***** Data under study *****

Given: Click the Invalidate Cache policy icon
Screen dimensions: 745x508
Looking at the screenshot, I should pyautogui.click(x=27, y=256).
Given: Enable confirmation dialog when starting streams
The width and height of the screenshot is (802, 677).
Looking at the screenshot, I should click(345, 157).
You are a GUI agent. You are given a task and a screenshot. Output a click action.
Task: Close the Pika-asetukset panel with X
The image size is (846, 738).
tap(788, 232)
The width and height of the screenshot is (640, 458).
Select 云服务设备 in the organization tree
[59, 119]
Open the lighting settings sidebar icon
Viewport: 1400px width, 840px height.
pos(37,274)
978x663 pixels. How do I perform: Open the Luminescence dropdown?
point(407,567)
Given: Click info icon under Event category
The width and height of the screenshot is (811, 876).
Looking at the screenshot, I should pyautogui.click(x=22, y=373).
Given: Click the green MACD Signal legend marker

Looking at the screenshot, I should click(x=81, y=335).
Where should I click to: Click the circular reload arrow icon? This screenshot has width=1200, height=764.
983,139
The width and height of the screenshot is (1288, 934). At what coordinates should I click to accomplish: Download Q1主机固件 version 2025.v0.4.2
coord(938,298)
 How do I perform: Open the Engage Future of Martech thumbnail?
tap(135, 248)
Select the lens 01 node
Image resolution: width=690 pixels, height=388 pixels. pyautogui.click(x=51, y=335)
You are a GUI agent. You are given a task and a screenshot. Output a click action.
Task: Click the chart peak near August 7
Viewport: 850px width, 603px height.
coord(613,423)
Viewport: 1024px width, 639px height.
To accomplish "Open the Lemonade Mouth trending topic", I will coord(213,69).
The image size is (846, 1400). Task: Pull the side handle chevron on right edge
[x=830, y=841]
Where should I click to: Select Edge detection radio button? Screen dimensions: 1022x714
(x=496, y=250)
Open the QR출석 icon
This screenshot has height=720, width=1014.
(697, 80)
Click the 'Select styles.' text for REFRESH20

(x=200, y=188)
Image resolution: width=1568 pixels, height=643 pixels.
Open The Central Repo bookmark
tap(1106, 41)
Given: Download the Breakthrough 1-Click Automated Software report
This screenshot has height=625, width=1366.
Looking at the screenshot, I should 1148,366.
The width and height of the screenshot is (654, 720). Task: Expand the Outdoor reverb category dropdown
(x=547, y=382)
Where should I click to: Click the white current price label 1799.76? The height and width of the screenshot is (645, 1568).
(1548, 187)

*****

▶ **Work order**
Output the line containing "The width and height of the screenshot is (654, 720)." and every line after it through the final line of the records above, exactly as written and nothing else.

▶ **Solution to this exercise**
The width and height of the screenshot is (654, 720). Task: Expand the Outdoor reverb category dropdown
(x=547, y=382)
Where should I click to: Click the white current price label 1799.76? The height and width of the screenshot is (645, 1568).
(1548, 187)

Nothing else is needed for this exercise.